(Task brief): For the string "will", state the number of lines in the data that contain it, and nothing else.

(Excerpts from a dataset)

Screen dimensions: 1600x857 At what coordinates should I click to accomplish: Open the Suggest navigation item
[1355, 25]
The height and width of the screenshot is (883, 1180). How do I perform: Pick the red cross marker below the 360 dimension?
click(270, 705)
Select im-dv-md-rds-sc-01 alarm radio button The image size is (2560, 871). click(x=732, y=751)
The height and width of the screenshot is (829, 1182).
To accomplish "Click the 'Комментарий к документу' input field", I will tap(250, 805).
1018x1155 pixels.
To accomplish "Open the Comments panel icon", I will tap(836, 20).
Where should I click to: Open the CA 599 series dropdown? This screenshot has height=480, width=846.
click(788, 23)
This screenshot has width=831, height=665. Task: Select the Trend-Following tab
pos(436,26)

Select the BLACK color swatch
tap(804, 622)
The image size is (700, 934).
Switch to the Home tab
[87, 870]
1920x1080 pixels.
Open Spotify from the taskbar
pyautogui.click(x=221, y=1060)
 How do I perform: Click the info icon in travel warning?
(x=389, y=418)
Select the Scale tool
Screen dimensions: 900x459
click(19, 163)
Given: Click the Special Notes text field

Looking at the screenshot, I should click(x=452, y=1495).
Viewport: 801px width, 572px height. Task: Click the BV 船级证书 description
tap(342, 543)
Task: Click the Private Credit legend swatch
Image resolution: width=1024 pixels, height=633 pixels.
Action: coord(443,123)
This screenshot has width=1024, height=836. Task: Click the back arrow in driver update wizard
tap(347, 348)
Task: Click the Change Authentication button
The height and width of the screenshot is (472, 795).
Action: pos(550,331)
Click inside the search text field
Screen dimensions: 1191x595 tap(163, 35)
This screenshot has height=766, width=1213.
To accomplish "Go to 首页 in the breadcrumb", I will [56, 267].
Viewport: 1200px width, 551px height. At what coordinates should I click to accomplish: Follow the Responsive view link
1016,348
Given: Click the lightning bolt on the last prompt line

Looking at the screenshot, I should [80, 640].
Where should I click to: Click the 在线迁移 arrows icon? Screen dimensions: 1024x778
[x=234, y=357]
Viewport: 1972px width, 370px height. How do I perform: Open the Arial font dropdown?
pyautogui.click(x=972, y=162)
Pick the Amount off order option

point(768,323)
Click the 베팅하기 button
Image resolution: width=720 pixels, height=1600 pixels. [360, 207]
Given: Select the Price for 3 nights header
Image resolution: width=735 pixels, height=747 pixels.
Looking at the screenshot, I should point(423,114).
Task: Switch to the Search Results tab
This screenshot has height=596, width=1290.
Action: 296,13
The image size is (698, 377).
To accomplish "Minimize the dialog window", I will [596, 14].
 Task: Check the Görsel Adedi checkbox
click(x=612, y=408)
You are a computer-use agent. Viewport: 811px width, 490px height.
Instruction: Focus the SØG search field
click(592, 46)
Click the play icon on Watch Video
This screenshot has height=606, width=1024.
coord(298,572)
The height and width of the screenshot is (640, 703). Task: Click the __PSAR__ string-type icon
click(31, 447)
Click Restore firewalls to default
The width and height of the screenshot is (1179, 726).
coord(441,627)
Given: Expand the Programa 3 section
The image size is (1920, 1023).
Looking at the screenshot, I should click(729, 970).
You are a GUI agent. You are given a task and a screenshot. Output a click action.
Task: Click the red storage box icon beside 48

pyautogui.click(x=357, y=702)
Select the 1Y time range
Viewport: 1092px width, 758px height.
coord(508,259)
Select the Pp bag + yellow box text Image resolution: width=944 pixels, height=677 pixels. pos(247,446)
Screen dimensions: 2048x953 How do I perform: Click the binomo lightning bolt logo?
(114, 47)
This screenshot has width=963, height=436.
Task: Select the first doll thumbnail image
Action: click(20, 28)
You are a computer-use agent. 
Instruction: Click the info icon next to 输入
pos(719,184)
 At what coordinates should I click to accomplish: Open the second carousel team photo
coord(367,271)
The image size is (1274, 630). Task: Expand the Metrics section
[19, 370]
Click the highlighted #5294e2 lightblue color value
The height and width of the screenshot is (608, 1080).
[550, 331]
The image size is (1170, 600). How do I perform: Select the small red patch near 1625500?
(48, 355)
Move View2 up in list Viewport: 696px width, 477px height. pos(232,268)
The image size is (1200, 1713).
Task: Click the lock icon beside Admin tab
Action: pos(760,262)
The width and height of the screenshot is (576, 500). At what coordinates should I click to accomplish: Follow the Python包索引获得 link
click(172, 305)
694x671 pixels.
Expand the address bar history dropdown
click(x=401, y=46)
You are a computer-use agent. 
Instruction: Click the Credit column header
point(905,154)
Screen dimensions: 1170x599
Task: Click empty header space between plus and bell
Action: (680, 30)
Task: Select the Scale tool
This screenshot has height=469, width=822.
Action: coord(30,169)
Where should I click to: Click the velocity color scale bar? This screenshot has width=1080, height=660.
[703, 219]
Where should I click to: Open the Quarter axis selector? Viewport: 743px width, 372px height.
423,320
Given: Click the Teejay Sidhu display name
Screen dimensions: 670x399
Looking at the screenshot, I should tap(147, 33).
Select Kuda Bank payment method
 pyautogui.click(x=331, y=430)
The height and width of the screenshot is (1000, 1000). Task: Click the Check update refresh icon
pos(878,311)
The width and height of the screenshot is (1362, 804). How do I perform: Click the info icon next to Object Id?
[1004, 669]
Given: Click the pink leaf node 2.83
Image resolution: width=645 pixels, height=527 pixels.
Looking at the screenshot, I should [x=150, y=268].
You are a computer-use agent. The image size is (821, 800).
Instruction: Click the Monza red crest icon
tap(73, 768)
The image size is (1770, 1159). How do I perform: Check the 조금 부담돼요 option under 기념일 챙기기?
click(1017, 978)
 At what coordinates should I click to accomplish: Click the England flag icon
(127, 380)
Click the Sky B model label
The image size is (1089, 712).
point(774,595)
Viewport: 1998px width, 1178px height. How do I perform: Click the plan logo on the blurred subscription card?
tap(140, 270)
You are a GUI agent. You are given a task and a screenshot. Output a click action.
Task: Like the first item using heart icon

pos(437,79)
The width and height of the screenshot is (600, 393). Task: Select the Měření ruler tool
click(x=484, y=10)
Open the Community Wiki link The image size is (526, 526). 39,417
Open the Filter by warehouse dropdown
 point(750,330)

(Answer box): 4